Foodie Trips to Russia
We are familiar with food from all over the World. Baby vegetables hustled from the slopes of Mt Kilimanjaro to the shelves of Sainsbury’s no longer merit a second look. The cuisine of Japan or China is apparently regarded by many restaurants as too boring to be presented straight, and it has to be fused with something else before it can be regarded as remotely interesting.
But Russia, in terms of food, is still exotic, and it is still only in Russia itself that the exoticism of Russian food can be fully experienced. Only in Russia can you go to farmer's market and be offered a honeycomb to sample, caviar in tubs, or grapes, arrived from Samarkand that morning.
Russian cuisine is much more than vodka and caviar, and we would like to offer an opportunity to discover its recipes and ingredients.
The Russian is an ancient cuisine, based on traditional peasants’ fare, consisting of all things home-grown, gathered in the wild, hunted and fished. It is effortlessly seasonal, often local, organic and home-preserved in the most natural ways.
Russian cooking was influenced by various neighbours, friends and even enemies. The raised bread came from the Scythians, kumis (fermented mare’s milk) from the Kazakhs; rice and spices, including pepper, from Constantinople.
The Mongols, who ruled Russia for 250 years from the beginning of the 13th Century brought with them terror and death - and saffron, cinnamon, the art of fermenting cabbage for sauerkraut, lapsha – noodles, and pelmeni – Chinese-style dumplings. Later they also introduced the tea that to this day is Russians’ favourite non-alcoholic drink, and, by some accounts, the samovar.
From Caucasus came the shashlyk - lamb or mutton on the skewer, roasted on an open fire; and from Turkey we got the pilaf and various sweets – khalva, Turkish delight and sorbet.
Tsar Peter the Great opened Russia to Western influences, and French chefs quickly became fashionable.

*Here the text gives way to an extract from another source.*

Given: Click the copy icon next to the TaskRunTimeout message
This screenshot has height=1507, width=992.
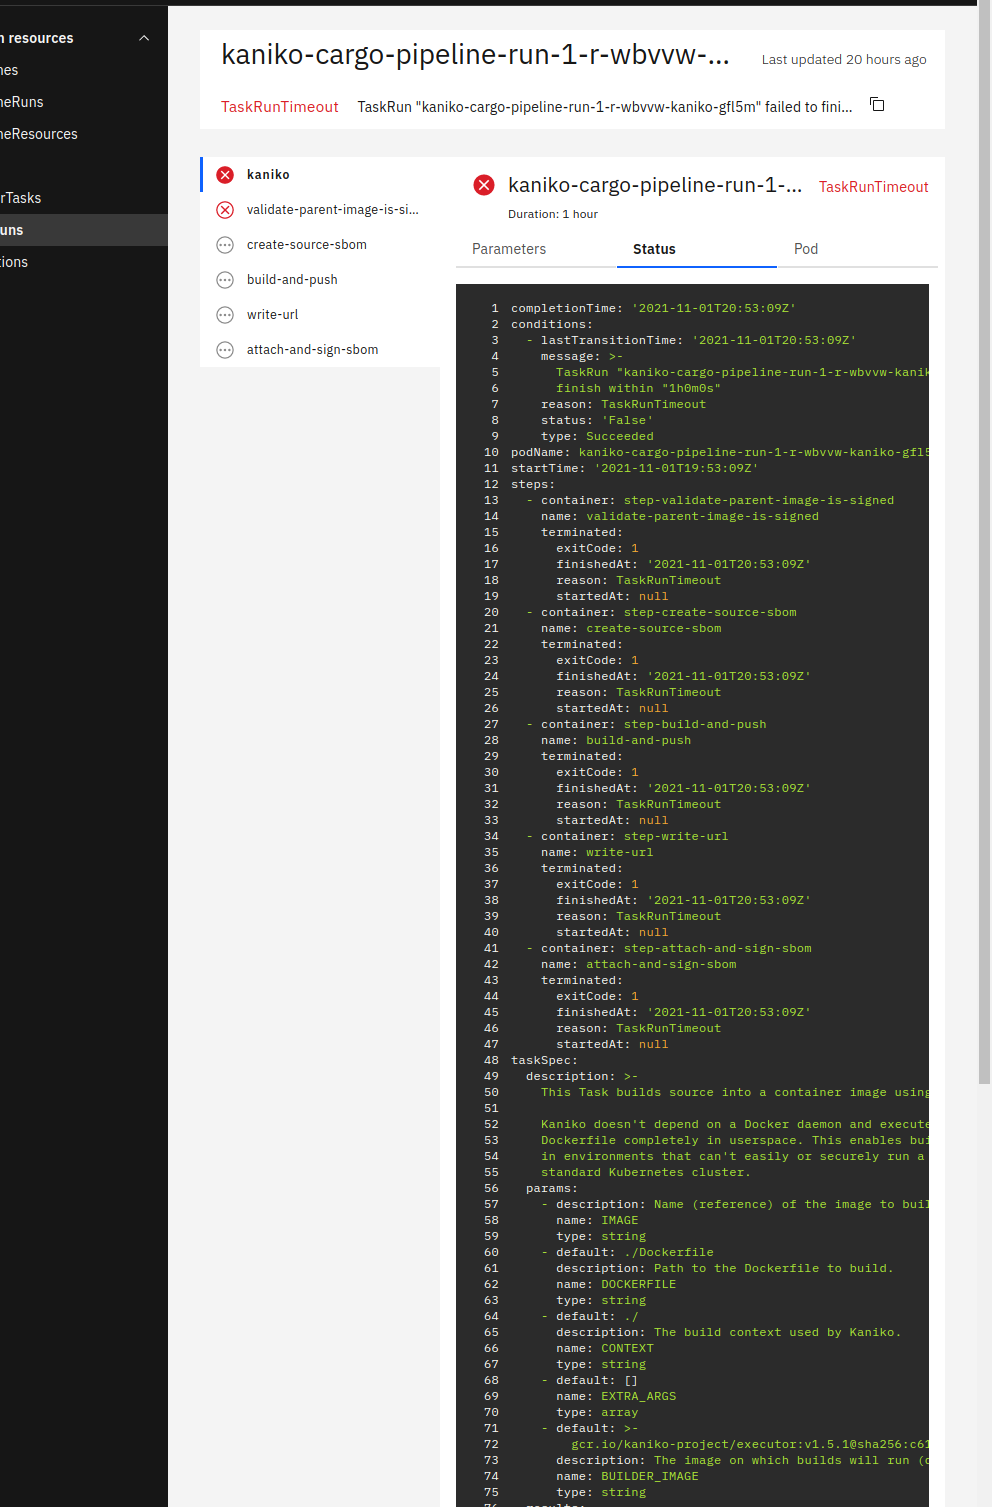Looking at the screenshot, I should pyautogui.click(x=877, y=104).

They introduced new cooking tools, ingredients and techniques, and contemporary Russian cuisine is a beautiful symbiosis of the two.
For Russians food is integral to their culture, and it is taken very seriously. Their traditions of hospitality revolve around the table, and when they are away from their homeland it is in Russian restaurants that they congregate. We offer the chance to experience this rich tradition at first hand.